The specific times when Economy 7 applies vary between different regions, seasons, and sometimes individual meters. For example, the seven-hour period might start at 1:30 am during British Summer Time or 12:30 am during Greenwich Mean Time (winter). Some regions use radio teleswitching to control consumers' systems and vary the timing. This uses data superimposed on the 198 kHz long wave signal that was also used by BBC Radio 4, however this service was discontinued just after 12:00 BST on 30 June 2026, when the 198 kHz network from all three of its source transmitters, that being Droitwich in Worcestershire, England, as well as Westerglen and Burghead in Scotland, was officially shut down permanently.

==Pricing==
Electricity supply in the United Kingdom is deregulated and the several providers offer different tariffs, much as telephone or internet service providers do. Economy 7 can offer some consumers savings, but a careful analysis should be done. For example, if the price is double the normal tariff during the 'day' period, and half the normal during the 'night' period, then to break even the consumer would need to use over two-thirds of their energy during the 'night' period. Typically this holds true when electricity rather than gas is used for domestic heating and hot water, or, in some cases, if the supply is used to charge an electric vehicle overnight. An Economy 7 tariff can end up costing significantly more than a standard tariff without restructuring current energy usage.

==Similar tariffs==
- White Meter is a very similar product used mainly in Scotland. The traditional setup offers up to eight and half hours of off-peak electricity overnight. Newer variants are also available which offer an overnight charging period for storage heating that is automatically varied to take account of forecast temperatures for the following day.
- Economy 10 offers ten hours of off-peak electricity spread over a 24-hour period.
- TwinHeat is a product offered by Scottish Power in North Wales and Merseyside which offers four hours of off-peak electricity overnight and three during the afternoon.
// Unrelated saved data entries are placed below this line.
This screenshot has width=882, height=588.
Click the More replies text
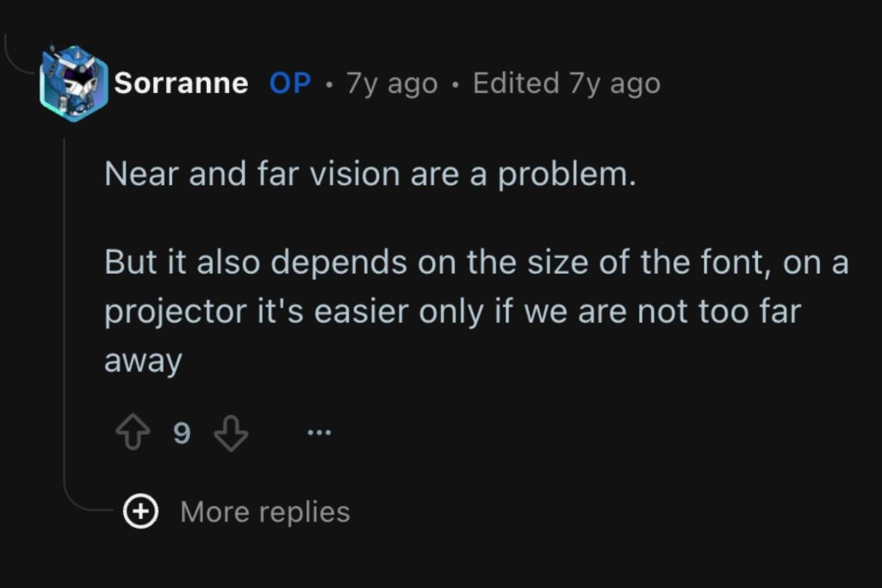(264, 510)
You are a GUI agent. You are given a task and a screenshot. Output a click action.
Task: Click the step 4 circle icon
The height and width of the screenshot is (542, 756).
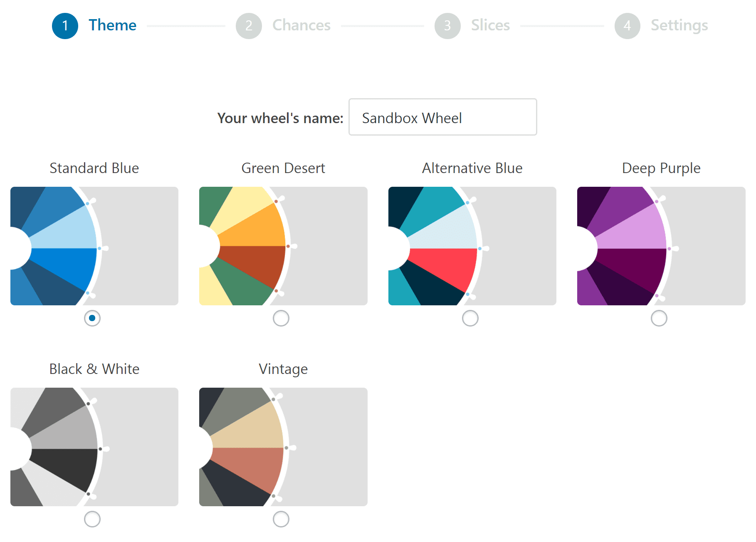tap(627, 26)
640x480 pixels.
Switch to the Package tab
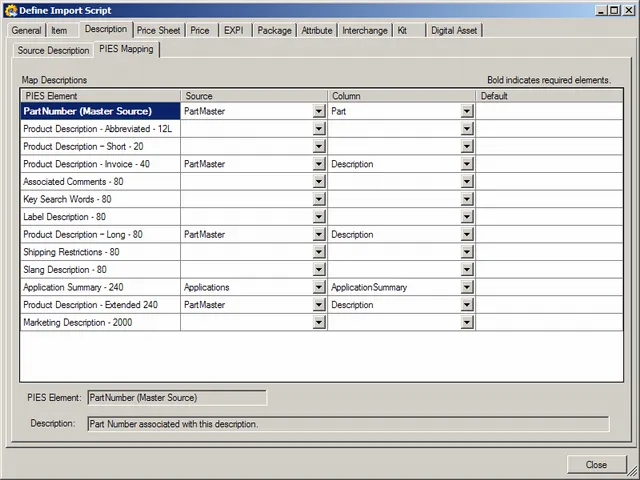click(274, 31)
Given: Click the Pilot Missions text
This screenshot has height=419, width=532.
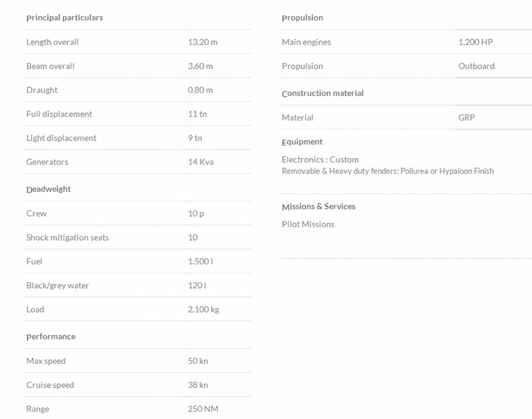Looking at the screenshot, I should click(x=308, y=225).
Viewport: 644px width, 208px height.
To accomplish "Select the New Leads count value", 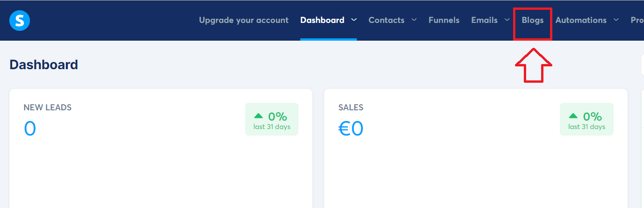I will (30, 129).
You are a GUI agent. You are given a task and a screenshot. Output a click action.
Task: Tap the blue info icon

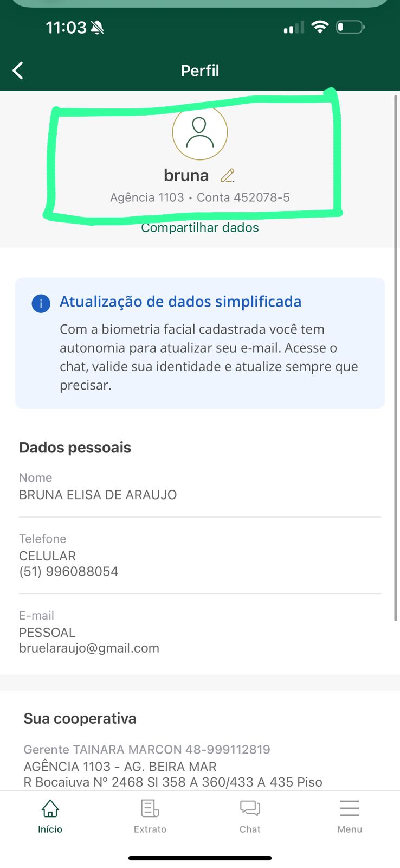pos(41,303)
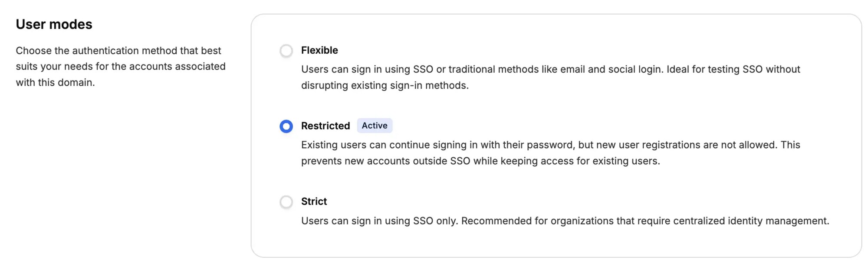This screenshot has width=868, height=266.
Task: Click the "disrupting existing sign-in methods" line
Action: coord(385,85)
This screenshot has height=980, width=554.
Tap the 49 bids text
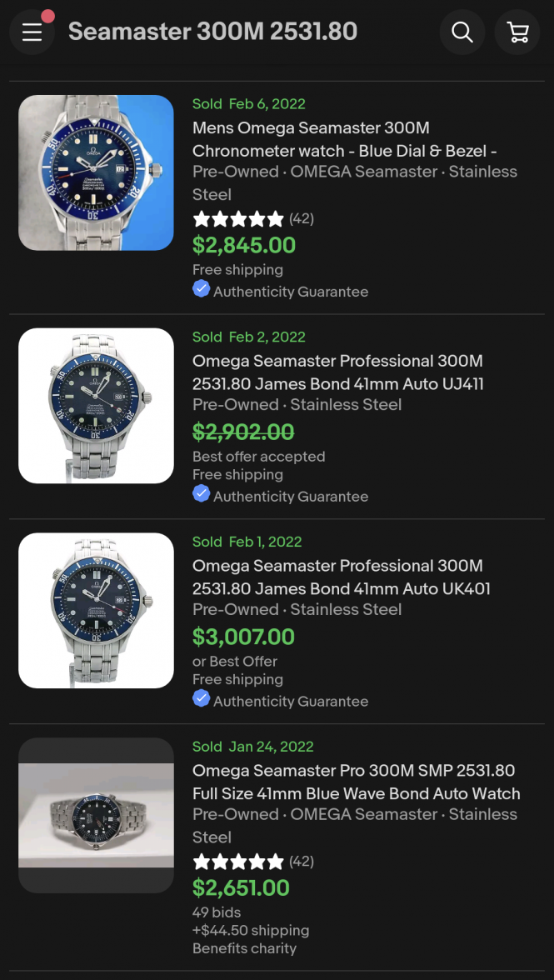(217, 913)
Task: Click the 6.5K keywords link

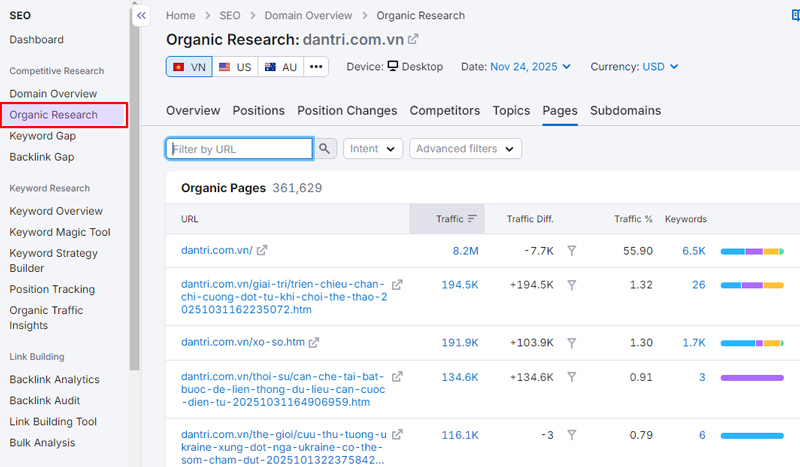Action: (x=694, y=251)
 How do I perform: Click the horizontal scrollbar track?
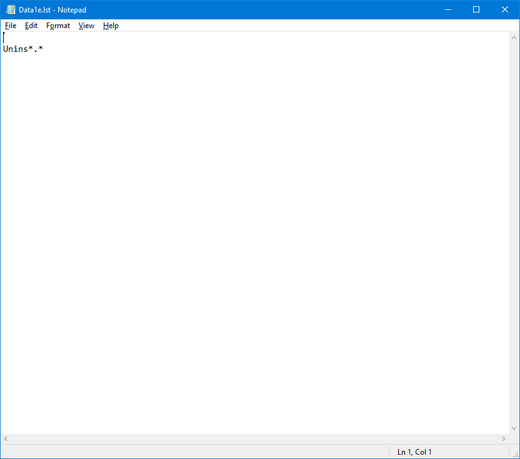click(x=255, y=439)
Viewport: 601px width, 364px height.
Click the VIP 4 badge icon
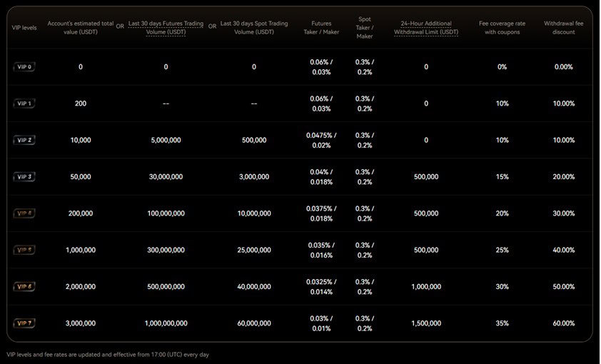click(x=24, y=213)
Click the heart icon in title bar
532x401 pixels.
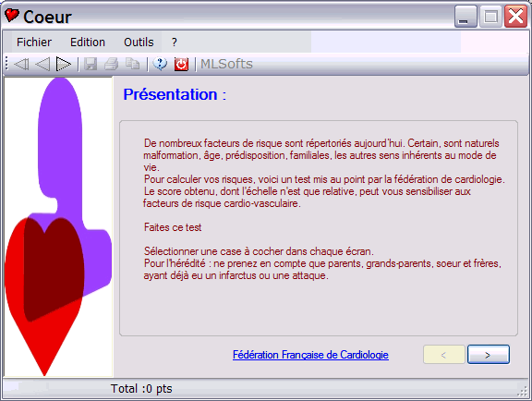[x=11, y=16]
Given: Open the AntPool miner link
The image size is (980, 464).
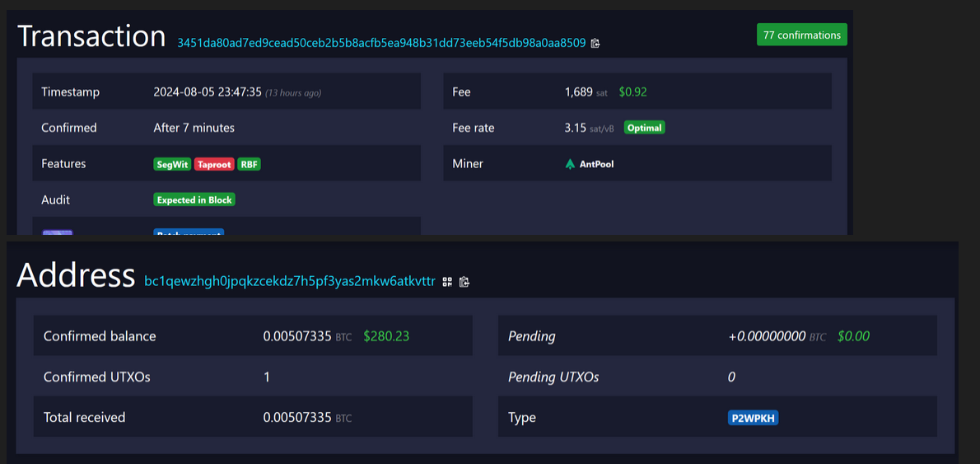Looking at the screenshot, I should (596, 164).
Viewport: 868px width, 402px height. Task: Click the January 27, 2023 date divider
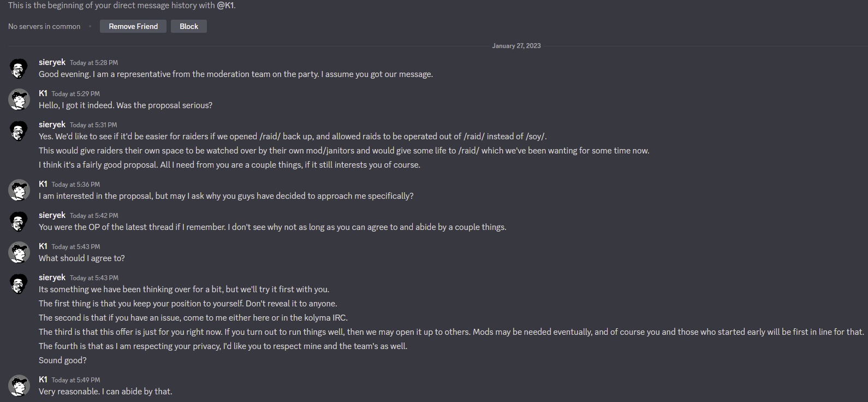click(x=516, y=46)
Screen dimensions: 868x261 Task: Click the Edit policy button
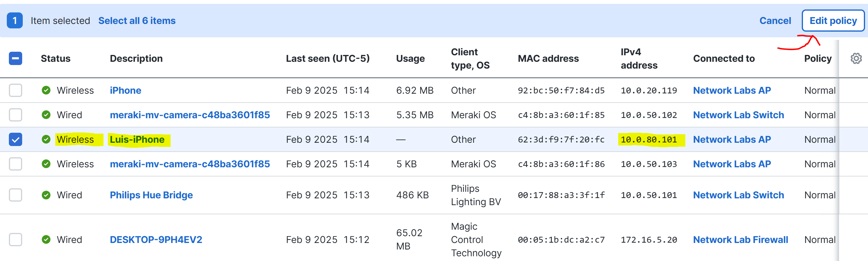point(833,21)
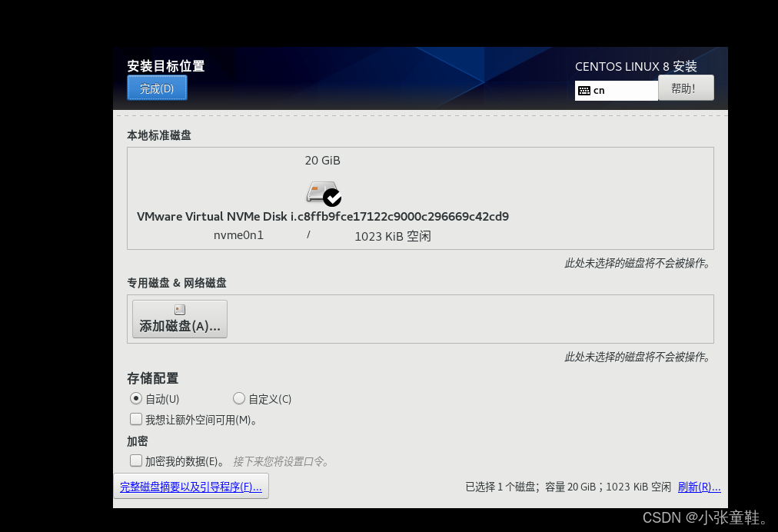Open the 帮助! help panel
Screen dimensions: 778x532
[x=685, y=87]
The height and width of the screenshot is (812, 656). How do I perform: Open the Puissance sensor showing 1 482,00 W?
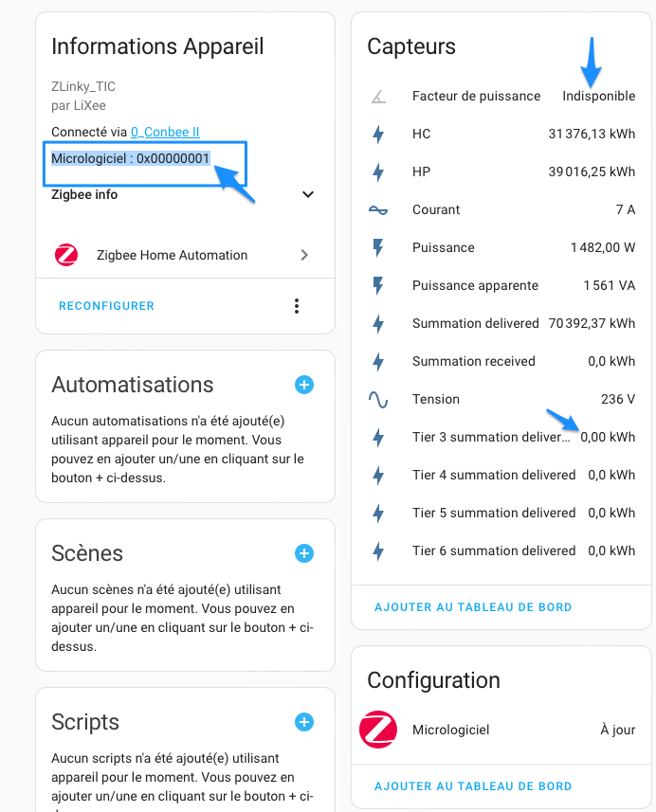click(501, 247)
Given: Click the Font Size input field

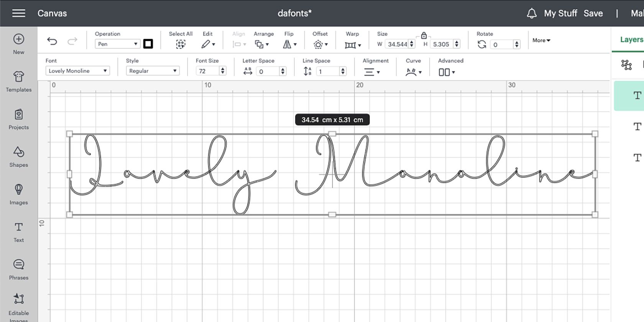Looking at the screenshot, I should (207, 71).
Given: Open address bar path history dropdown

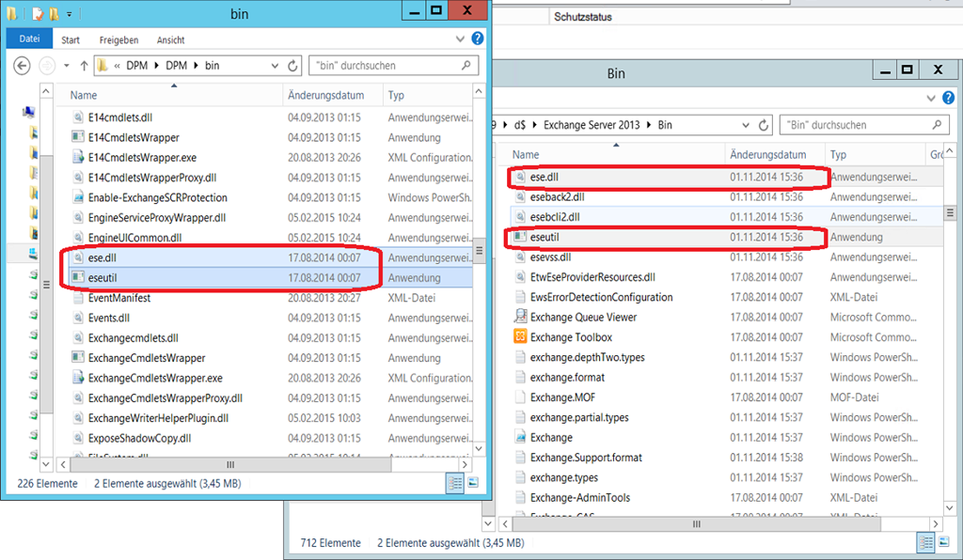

Originally introduced as 'Menter' in the early 1990s, the product was designed to avoid the need for expensive supply network upgrades in rural Mid Wales by spreading high local demand for electric heating across multiple off-peak periods.
- With the popularity of smart meters increasing in the 2010s, a variety of off-peak tariffs were introduced by different electricity supply companies.

==See also==

- Economy 10
- Energy use and conservation in the United Kingdom
- Load balancing (electrical power)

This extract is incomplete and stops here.